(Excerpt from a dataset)

-.-.-

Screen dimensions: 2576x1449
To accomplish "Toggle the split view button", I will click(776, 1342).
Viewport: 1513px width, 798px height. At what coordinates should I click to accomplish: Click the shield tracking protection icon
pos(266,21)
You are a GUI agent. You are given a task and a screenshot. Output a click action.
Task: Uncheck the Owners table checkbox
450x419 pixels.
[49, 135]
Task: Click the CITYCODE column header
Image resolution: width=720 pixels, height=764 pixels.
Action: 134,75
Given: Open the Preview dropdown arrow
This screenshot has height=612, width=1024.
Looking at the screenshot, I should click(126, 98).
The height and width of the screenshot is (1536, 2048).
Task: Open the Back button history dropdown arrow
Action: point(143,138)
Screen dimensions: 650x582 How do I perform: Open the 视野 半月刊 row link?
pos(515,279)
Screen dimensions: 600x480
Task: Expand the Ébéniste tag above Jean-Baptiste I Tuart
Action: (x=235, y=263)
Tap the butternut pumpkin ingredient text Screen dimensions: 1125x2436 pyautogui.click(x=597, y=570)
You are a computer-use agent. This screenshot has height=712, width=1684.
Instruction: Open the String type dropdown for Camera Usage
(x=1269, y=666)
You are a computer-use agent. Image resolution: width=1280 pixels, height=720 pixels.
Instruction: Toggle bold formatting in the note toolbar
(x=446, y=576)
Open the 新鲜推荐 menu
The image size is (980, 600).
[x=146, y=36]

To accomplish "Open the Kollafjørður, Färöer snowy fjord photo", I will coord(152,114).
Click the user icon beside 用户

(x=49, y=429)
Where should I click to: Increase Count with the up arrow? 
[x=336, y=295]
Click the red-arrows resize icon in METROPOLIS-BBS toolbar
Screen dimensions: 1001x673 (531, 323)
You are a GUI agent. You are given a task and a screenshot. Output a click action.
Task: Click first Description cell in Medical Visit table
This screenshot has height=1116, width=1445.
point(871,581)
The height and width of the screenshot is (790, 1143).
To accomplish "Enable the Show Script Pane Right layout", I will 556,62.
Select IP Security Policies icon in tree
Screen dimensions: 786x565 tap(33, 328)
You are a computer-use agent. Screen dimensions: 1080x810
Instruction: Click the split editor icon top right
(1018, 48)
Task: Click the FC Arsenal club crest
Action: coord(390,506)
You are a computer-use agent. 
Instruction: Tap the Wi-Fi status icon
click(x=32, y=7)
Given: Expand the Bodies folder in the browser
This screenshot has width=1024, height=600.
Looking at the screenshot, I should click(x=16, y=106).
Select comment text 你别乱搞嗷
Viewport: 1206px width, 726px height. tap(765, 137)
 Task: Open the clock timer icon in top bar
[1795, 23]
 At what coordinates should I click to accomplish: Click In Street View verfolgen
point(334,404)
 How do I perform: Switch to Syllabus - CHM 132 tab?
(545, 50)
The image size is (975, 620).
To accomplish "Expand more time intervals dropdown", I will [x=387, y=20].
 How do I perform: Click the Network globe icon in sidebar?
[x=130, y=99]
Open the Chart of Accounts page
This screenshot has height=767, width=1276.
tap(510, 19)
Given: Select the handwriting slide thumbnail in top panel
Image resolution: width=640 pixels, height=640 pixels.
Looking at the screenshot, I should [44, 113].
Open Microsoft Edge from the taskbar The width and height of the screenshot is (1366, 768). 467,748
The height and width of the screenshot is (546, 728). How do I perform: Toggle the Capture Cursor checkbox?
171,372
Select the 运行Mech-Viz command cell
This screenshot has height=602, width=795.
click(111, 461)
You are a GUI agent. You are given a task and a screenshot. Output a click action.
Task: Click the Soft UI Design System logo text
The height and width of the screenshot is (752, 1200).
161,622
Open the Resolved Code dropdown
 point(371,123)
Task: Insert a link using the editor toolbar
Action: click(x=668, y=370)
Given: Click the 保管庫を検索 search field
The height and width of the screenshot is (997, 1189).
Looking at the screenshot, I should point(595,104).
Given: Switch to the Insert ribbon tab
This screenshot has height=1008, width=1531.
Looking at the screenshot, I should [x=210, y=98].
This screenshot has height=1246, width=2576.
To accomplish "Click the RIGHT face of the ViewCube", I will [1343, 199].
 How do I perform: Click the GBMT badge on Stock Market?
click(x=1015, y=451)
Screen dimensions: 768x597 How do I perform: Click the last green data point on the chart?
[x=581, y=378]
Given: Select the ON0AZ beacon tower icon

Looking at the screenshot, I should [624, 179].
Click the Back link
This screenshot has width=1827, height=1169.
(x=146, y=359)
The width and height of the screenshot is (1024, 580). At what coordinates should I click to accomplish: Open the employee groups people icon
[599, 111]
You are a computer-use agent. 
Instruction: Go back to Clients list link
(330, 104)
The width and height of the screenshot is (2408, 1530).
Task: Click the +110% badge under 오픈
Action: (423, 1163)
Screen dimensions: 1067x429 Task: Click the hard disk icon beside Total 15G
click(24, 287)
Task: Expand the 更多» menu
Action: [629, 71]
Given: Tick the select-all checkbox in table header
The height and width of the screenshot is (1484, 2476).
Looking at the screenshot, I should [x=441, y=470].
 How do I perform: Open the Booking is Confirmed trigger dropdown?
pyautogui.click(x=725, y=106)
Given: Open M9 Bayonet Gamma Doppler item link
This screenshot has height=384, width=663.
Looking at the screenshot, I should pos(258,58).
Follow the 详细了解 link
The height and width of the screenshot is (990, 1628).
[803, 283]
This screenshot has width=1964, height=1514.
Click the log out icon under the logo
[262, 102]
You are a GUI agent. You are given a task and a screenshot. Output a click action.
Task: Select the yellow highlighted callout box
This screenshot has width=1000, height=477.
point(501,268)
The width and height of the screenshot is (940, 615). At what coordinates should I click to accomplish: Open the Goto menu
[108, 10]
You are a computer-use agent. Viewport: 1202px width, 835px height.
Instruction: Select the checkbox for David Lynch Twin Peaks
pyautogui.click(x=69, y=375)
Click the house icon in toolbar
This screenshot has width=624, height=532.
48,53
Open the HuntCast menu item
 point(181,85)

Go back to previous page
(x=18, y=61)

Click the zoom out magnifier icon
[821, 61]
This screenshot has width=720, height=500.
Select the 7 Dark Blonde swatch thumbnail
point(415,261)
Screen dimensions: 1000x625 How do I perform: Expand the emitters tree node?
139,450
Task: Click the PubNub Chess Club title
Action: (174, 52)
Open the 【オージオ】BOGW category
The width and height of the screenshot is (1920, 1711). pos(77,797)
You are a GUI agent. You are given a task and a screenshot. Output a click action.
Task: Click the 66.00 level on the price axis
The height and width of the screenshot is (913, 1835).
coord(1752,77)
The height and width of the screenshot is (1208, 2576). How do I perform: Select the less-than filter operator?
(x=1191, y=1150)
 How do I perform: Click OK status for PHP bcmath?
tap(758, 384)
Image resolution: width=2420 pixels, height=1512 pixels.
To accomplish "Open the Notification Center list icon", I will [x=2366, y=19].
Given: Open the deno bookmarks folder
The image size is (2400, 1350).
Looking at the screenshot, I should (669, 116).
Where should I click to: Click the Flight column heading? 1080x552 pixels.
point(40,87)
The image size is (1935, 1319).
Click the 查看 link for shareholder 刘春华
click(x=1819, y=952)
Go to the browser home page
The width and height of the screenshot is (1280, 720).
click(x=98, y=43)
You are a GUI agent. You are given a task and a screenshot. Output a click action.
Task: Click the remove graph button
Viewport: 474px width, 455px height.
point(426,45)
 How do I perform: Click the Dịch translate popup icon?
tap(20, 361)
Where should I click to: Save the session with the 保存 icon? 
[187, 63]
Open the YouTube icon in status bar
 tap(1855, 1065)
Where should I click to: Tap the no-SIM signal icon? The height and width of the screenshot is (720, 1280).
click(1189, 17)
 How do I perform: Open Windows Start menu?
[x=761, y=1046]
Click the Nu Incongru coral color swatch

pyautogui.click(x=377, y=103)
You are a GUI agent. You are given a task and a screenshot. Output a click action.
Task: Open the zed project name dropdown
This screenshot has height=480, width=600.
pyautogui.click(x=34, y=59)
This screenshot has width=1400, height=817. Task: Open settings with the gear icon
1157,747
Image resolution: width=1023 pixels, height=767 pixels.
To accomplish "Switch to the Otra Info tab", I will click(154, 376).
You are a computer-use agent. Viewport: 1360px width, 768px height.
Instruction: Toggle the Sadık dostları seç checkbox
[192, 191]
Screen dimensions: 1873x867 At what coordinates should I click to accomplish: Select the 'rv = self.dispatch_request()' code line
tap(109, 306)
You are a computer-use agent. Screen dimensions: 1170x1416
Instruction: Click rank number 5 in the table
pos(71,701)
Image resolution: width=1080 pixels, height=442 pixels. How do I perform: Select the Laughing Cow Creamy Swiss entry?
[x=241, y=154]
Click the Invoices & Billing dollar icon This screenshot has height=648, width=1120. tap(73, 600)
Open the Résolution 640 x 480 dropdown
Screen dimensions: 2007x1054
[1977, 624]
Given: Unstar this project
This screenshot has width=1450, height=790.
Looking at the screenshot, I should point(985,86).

-.-.-

THE EXERCISE: Swap "dropdown" for "drop-down menu" in the records starting with the line with "Click the house icon in toolbar" and going on through the line with "pyautogui.click(x=34, y=59)". Give only those lines, with nothing else changed.

EXERCISE SOLUTION:
Click the house icon in toolbar
This screenshot has width=624, height=532.
48,53
Open the HuntCast menu item
 point(181,85)

Go back to previous page
(x=18, y=61)

Click the zoom out magnifier icon
[821, 61]
This screenshot has width=720, height=500.
Select the 7 Dark Blonde swatch thumbnail
point(415,261)
Screen dimensions: 1000x625 How do I perform: Expand the emitters tree node?
139,450
Task: Click the PubNub Chess Club title
Action: (174, 52)
Open the 【オージオ】BOGW category
The width and height of the screenshot is (1920, 1711). pos(77,797)
You are a GUI agent. You are given a task and a screenshot. Output a click action.
Task: Click the 66.00 level on the price axis
The height and width of the screenshot is (913, 1835).
coord(1752,77)
The height and width of the screenshot is (1208, 2576). How do I perform: Select the less-than filter operator?
(x=1191, y=1150)
 How do I perform: Click OK status for PHP bcmath?
tap(758, 384)
Image resolution: width=2420 pixels, height=1512 pixels.
To accomplish "Open the Notification Center list icon", I will [x=2366, y=19].
Given: Open the deno bookmarks folder
The image size is (2400, 1350).
Looking at the screenshot, I should (669, 116).
Where should I click to: Click the Flight column heading? 1080x552 pixels.
point(40,87)
The image size is (1935, 1319).
Click the 查看 link for shareholder 刘春华
click(x=1819, y=952)
Go to the browser home page
The width and height of the screenshot is (1280, 720).
click(x=98, y=43)
You are a GUI agent. You are given a task and a screenshot. Output a click action.
Task: Click the remove graph button
Viewport: 474px width, 455px height.
point(426,45)
 How do I perform: Click the Dịch translate popup icon?
tap(20, 361)
Where should I click to: Save the session with the 保存 icon? 
[187, 63]
Open the YouTube icon in status bar
 tap(1855, 1065)
Where should I click to: Tap the no-SIM signal icon? The height and width of the screenshot is (720, 1280).
click(1189, 17)
 How do I perform: Open Windows Start menu?
[x=761, y=1046]
Click the Nu Incongru coral color swatch

pyautogui.click(x=377, y=103)
You are a GUI agent. You are given a task and a screenshot. Output a click action.
Task: Open the zed project name drop-down menu
This screenshot has height=480, width=600.
pyautogui.click(x=34, y=59)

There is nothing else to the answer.